Does replacement of vitamin D reduce the symptom scores and improve quality of life in patients with chronic urticaria?

Topal I. O. , Kocaturk E., Gungor S., Durmuscan M., Sucu V., Yildirmak S.

JOURNAL OF DERMATOLOGICAL TREATMENT, vol.27, no.2, pp.163-166, 2016 (Journal Indexed in SCI) identifier identifier identifier

  • Publication Type: Article / Article
  • Volume: 27 Issue: 2
  • Publication Date: 2016
  • Doi Number: 10.3109/09546634.2015.1079297
  • Page Numbers: pp.163-166


Background: Vitamin D plays a key role in the immune responses generated by lymphocytes and antigen-presenting cells. Decreased vitamin 25-hydroxyvitamin D (25(OH)D) levels have been implicated in several allergic disorders and association between 25(OH)D levels and chronic urticaria (CU) symptom scores has been evaluated in a few studies. This study was performed to assess the effects of vitamin D supplementation on the symptoms and quality of life scores in chronic spontaneous urticaria (CSU) and to vitamin D levels in CSU patients in comparison with controls. Patients and methods: Fifty-eight CSU patients and forty-five controls were included in the study.
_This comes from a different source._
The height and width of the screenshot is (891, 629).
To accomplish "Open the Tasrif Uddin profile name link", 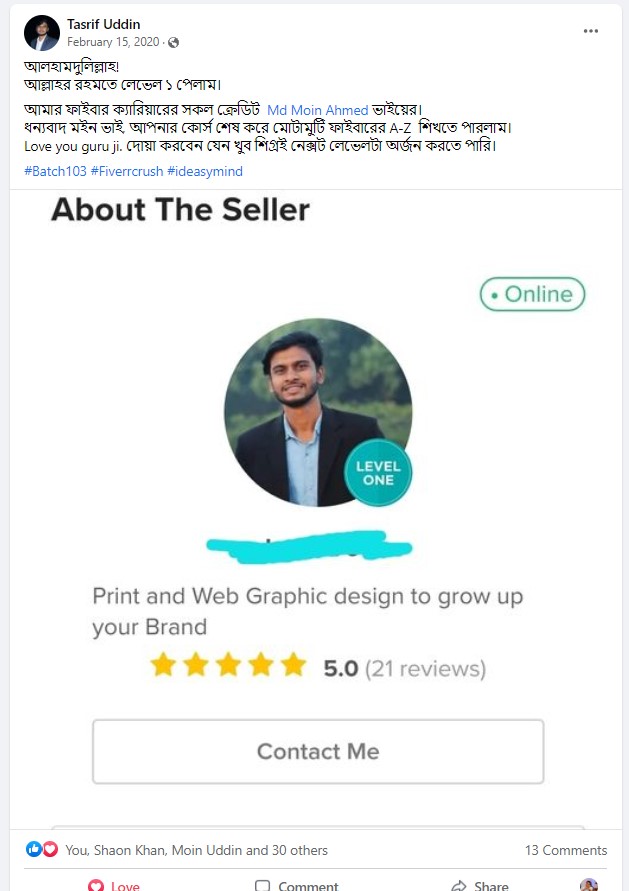I will [x=104, y=24].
The patients were divided into two groups according to severity of the disease; as mild/moderate and severe urticaria. Serum 25-hydroxyvitamin D (25(OH)D) concentrations were measured in serum of CSU patients and compared with the control groups. In patients with 25(OH)D concentrations lower than 30 mu g/L, 300000IU/month of vitamin D3 supplementation was added to standard therapy. The clinical improvement was evaluated after 3 months with urticaria activity score (UAS4) and Chronic Urticaria Quality of Life Questionnaire (CU-Q2oL). Results: Serum 25(OH)D concentration was significantly lower in CSU group compared to healthy subjects (p<0.001). The prevalence of vitamin D deficiency (<20 (mu g/L) and insufficiency (<30 mu g/L) was significantly higher in CSU patients than control groups. In addition, 25(OH)D concentrations were significantly lower in both mild-moderate and severe CSU patients than those of the controls (p=0.011 and p<0.001, respectively). Ninety eight percent of patients (25(OH)D<30 mu g/L) were treated with vitamin D3 (300000IU/month) supplementation, and after 12 weeks, these patients showed significant improvements in UAS4 and CU-Q2oL scores. Conclusion: This study support the contributing and beneficial effects of vitamin D in the treatment of CU. Replacement of vitamin D may provide improvement in both the severity of symptoms and the quality of life scores in these patients.